As for backwards compatibility. Symlink man to the new system. Done.
Somebody already came up with a system to replace man entirely. It was designed to use a tried-and-trusted document format, it added hyperlinks, interactive navigation, and a unified hierarchy for all documentation in the system.
It's called GNU TeXInfo, and it's terrible. Even with a third-party Info viewer like pinfo, it's still clunky and awkward and difficult to find things. The bash manpage may be a thousand pages long, but I can search for "BUILTIN" or "REDIRECTION" and pretty quickly find what I'm looking for, without much fuss.
The problem with texinfo has nothing to do with it's document format, hyperlinks, interactive navigation, or a unified hierarchy. It does however have everything to do with the info reader being totally unusable. From the texinfo documentation (Read through the info reader.):
" This all probably seems insultingly simple so far, but _please don't_ start skimming. Things will get complicated soon enough! Also, please do not try a new command until you are told it is time to. You could make Info skip past an important warning that was coming up."
It's a bloody text reader. It shouldn't ever get "complicated". For that matter, it has the most obnoxious scrolling ever. It's hard to tell where one page starts and the other ends. (Contrast with: Less.) I shouldn't have to memorize keyboard shortcuts to navigate. (At least not in a system that wants to be used and supported by anyone who isn't the most hardcore of users.)
On top of that, part of the reason I can't use the texinfo reader is because it very often doesn't have the "info" I want. And just takes me to the top node or whatever. So let me go ahead and append to "As for backwards compatibility". The system should also be able to take and render man pages as though you were using man, because expecting 30 years of projects to all move to any new system is ridiculous. And supporting man page format really shouldn't be that hard.
The closest thing to what I'm thinking of is something like the links web browser. Which still falls short. And with all that in mind, it's not like I expect anyone else to do it. Thats probably like the first rule of project ideas. Unless you do it, it won't be done the way you want it to be.
For what it's worth I thought about what I said and noticed some flaws. (Which I would correct through an edit but enough time has elapsed so that I can no longer do so.)

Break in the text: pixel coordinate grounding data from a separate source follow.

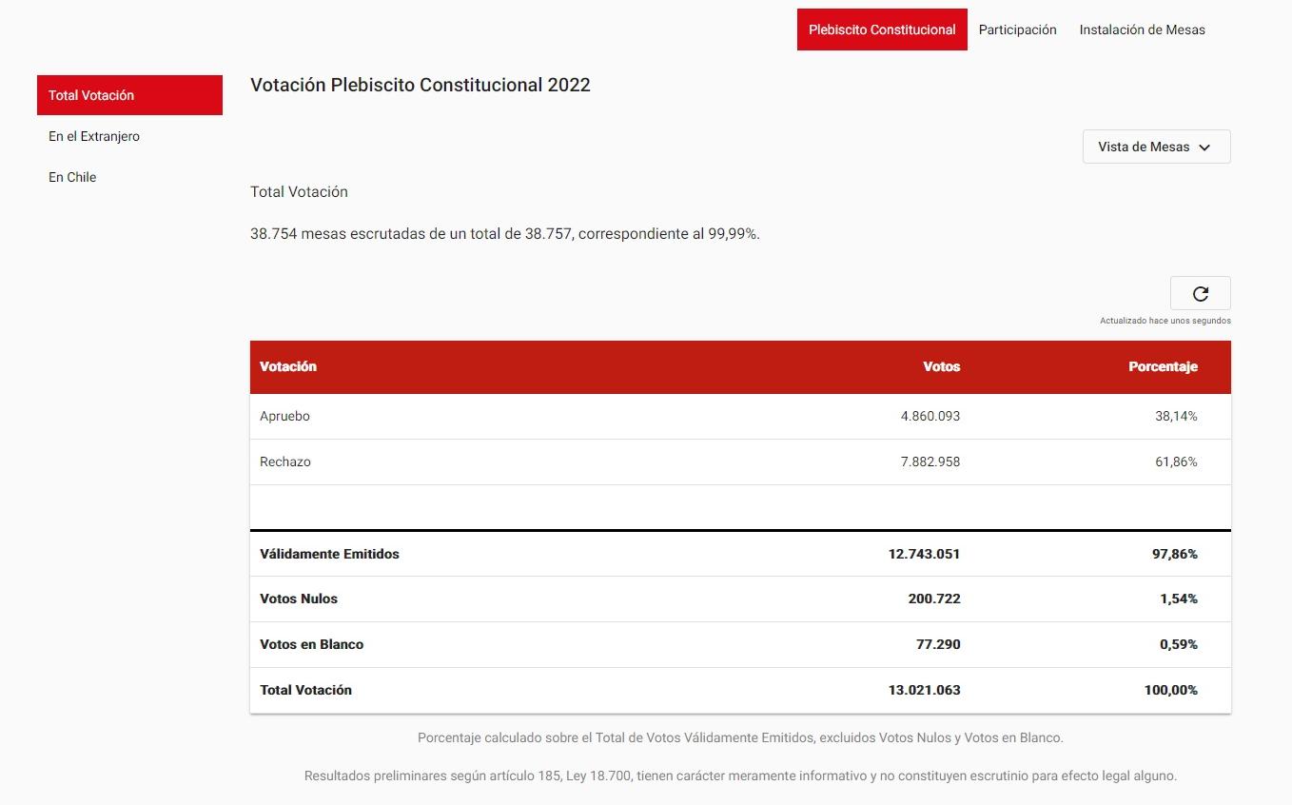Click the bottom Total Votación row
Viewport: 1292px width, 805px height.
(740, 690)
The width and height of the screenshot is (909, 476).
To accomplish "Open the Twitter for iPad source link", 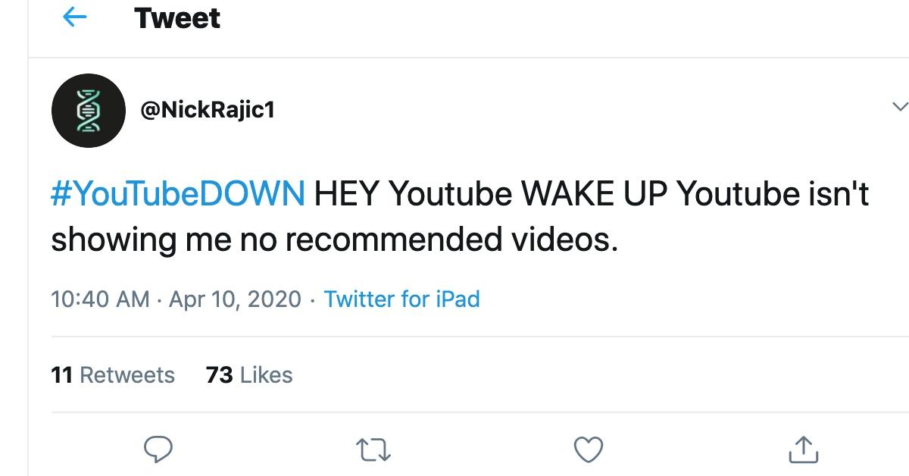I will pos(402,299).
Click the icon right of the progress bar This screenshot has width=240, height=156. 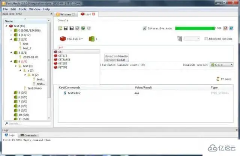225,28
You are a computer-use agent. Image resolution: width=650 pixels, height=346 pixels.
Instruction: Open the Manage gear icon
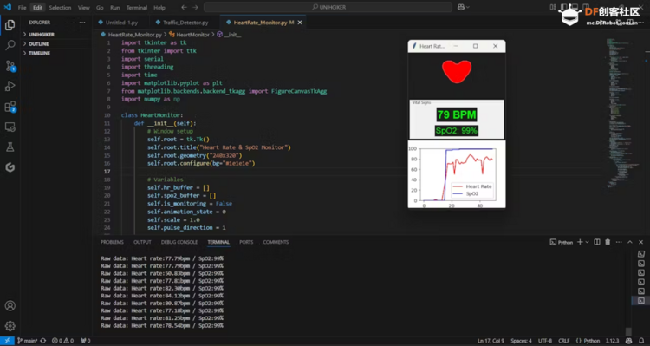click(10, 326)
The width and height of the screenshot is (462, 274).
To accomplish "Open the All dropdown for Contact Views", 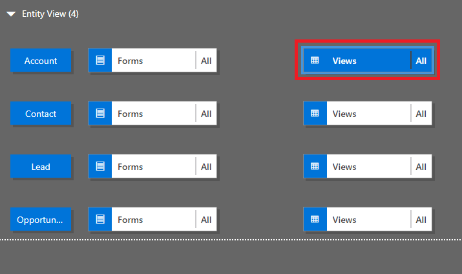I will point(421,114).
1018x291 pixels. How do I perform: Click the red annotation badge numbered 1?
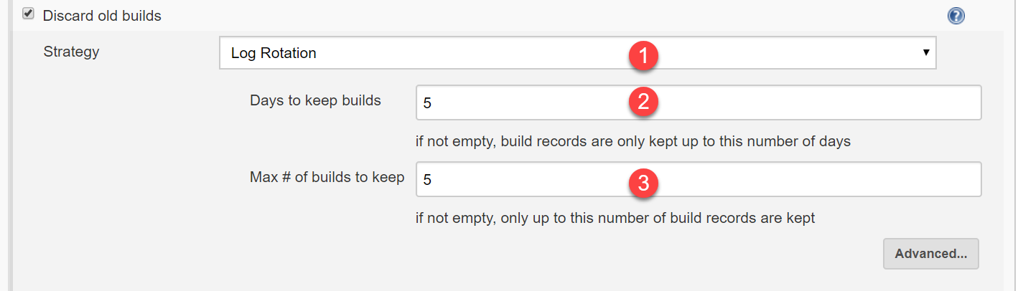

You mentioned pinfo, which you say still sucks. That probably IS a fault of the document format. (Which can be outputted to HTML, XML, DVI, etc, but is not itself a widely used text format.) After all, it was designed for a broken reader. And if you design something for something that's already ill designed, the end result is usually something as bad as or worse than the original article.
You also mentioned search. The thing about search is that even if the bash documentation was split into multiple parts, it's still a text file. So you could have your hypothetical man+ reader do something like:
For what it's worth, the "pinfo" tool I mentioned works like the links web browser, searches texinfo documentation and falls back to manpages if it can't find relevant docs. It's definitely the Least Bad way to browse info documents by a significant margin... and yet, I keep using man.

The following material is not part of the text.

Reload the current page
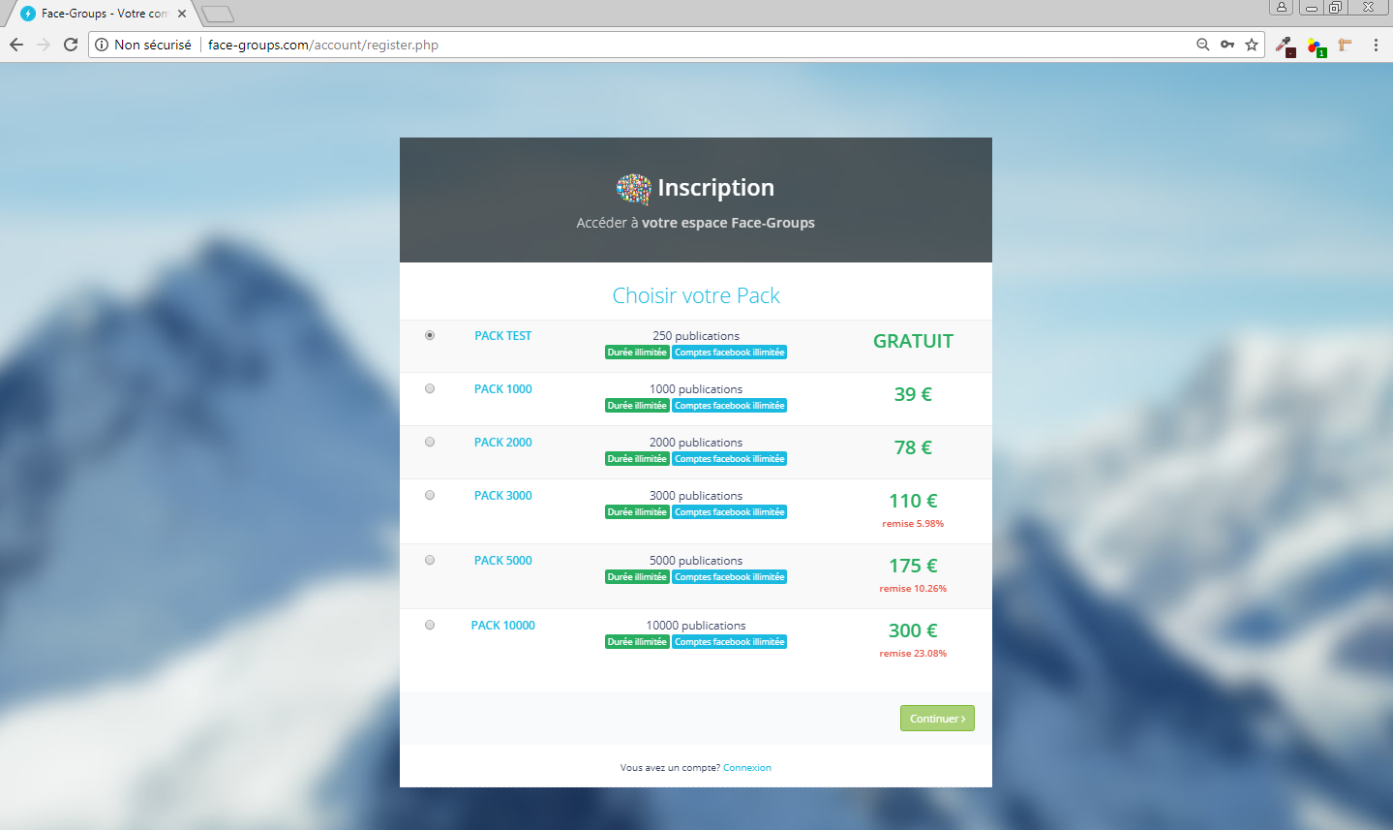Image resolution: width=1393 pixels, height=830 pixels. (x=71, y=45)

Thats worth quite a bit. As a result of this I am going to have to seriously reconsider my position. I'll try using pinfo for a while (Since it DOES use a curses library.) and see if it's what I had in mind. If so, and it does suck, I'll drop large portions of the idea. The main change I'm interested in is the "networked man pages" concept anyway.
*roff is domain-specific in that it's a typesetting system, like TeX but much, much simpler. It has output drivers for rendering to PostScript, ASCII output with overstrike (as emulated by, say, less(1)), and in modern versions, even UTF-8 and HTML. I have production code at $EMPLOYER, for instance, that uses it to generate properly-formatted tables in plain-text emails (easier than building HTML and rendering it with elinks, since groff is already installed).